Trying out Ollama locally
There are many tutorials online about how to setup Ollama and accompanying LLM models locally. Most of them are fairly generic, and it takes me a while to find and aggregate a number of instructions to set up Ollama on my Mac in a suitable format for what I want to do, which is to learn how to interact with Ollama/LLM via Python API. The steps that I have done are as follows.
Setup Ollama
This is straight forward. I downloaded and installed Ollama from ollama.com. After installation, an Ollama GUI popped up. After seeing the recommended command and closing the GUI down (but there is still a tiny Ollama icon on the top-right of the Mac screen), I opened a terminal and tried to just run the ollama command.
I first try ollama serve. With the running llama on top, the command returns an error. It seemed that I already have one ollama instance running.

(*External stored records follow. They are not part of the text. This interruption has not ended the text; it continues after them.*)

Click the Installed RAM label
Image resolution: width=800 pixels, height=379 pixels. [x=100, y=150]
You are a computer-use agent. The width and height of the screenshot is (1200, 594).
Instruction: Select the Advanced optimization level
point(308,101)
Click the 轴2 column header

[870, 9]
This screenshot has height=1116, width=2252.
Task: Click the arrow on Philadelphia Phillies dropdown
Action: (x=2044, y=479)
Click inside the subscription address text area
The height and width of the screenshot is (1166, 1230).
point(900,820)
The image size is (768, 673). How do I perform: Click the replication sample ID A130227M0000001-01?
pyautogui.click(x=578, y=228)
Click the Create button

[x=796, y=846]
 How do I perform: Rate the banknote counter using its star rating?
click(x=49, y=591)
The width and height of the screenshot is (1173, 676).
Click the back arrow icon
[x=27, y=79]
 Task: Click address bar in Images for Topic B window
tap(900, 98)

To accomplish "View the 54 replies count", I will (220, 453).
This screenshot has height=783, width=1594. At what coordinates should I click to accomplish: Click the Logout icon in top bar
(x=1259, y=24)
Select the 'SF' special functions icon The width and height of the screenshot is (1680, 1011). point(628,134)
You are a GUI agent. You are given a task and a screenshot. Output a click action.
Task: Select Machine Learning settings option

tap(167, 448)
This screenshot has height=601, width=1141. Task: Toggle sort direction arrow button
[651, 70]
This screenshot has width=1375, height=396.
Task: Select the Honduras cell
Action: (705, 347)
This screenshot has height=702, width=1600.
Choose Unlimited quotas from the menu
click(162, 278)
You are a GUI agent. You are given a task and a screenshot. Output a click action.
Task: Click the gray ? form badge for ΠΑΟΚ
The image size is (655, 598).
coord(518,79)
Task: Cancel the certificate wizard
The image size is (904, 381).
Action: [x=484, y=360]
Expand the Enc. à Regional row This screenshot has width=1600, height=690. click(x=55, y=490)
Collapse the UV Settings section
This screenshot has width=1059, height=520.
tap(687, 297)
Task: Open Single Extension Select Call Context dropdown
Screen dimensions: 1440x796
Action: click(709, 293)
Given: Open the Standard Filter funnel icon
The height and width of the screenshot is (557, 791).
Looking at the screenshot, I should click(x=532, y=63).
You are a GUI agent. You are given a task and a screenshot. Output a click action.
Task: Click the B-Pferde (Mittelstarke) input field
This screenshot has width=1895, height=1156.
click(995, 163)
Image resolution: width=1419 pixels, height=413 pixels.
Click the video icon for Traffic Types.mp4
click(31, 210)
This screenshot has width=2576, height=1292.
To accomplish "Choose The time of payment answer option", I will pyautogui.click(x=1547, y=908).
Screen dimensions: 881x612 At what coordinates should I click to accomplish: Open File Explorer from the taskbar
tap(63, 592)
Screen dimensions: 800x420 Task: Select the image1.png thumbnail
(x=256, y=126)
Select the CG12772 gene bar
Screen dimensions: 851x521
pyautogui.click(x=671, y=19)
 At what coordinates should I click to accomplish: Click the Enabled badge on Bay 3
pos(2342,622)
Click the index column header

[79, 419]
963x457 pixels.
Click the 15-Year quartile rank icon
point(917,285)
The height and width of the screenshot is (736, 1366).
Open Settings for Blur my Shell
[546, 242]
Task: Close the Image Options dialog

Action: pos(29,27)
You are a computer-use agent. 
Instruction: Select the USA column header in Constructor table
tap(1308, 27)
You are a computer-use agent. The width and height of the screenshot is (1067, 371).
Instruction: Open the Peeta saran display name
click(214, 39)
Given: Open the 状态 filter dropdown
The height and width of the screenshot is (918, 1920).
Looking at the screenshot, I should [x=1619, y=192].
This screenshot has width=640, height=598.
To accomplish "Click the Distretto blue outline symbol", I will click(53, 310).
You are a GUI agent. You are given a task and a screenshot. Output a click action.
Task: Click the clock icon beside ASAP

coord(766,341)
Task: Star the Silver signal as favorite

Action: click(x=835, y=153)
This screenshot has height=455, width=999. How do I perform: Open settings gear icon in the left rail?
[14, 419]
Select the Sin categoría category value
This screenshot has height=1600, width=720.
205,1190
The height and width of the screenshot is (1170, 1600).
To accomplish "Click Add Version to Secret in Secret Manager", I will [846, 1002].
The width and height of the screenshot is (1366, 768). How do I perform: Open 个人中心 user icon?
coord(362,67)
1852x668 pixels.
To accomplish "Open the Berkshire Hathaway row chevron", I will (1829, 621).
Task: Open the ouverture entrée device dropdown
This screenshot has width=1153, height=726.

The standard example command suggested by the Ollama GUI is ollama run llama3.2, but that will give you an interactive chat conversation, which is not what I am looking for. Instead, I try the ollama pull command because intuitively, it feels similar to the act of pulling images for Docker. I pulled two models for testing purpose, ollama pull llama3.1 and ollama pull codellama. I checked for their availability via ollama list
Interacting with LLM via Ollama and Python/Jupyter
I looked for a number of tutorials on how to interact with local LLMs via Ollama and Python/Jupyter. Examples include Running LLMs locally using Ollama and Ollama Jupyter Notebook Intergration. In these examples, interactions with LLMs are carried out separately. I was looking for an example of how to maintain a conversation from inside the notebook. This way, I can design and modify my prompts in a programmatic and repeatable manner. It turns out that I needed to set up a Client object.
First, ollama is installed via pip
pip install ollama
After that, the code segment (in one cell) to accomplish what I want is as follows (I use screenshot to retain code highlights).
Line 4: establish a client with the Ollama server running locally (the port mentioned above)
Line 5: select the LLM model
Line 10: messages is a list containing the back and forth questions and responses between the user (user) and the LLM (assitant_reply).
Line 11: contents is a list containing the user’s questions, which we can go back and modify as needed.
Lines 14-32: For each question in contents, the question is sent to the client, and a response (assistant_reply) is recorded, printed to stdout, and also saved to messages as the conversation continues through the loop iteration.
The answer to the first question was somewhat disappointing, but the sonnet was good!
With this, I have a template to play with Ollama in a programmatic manner. This opens up an interesting workflow on whether contents can be dynamically updated based on the responses in messages.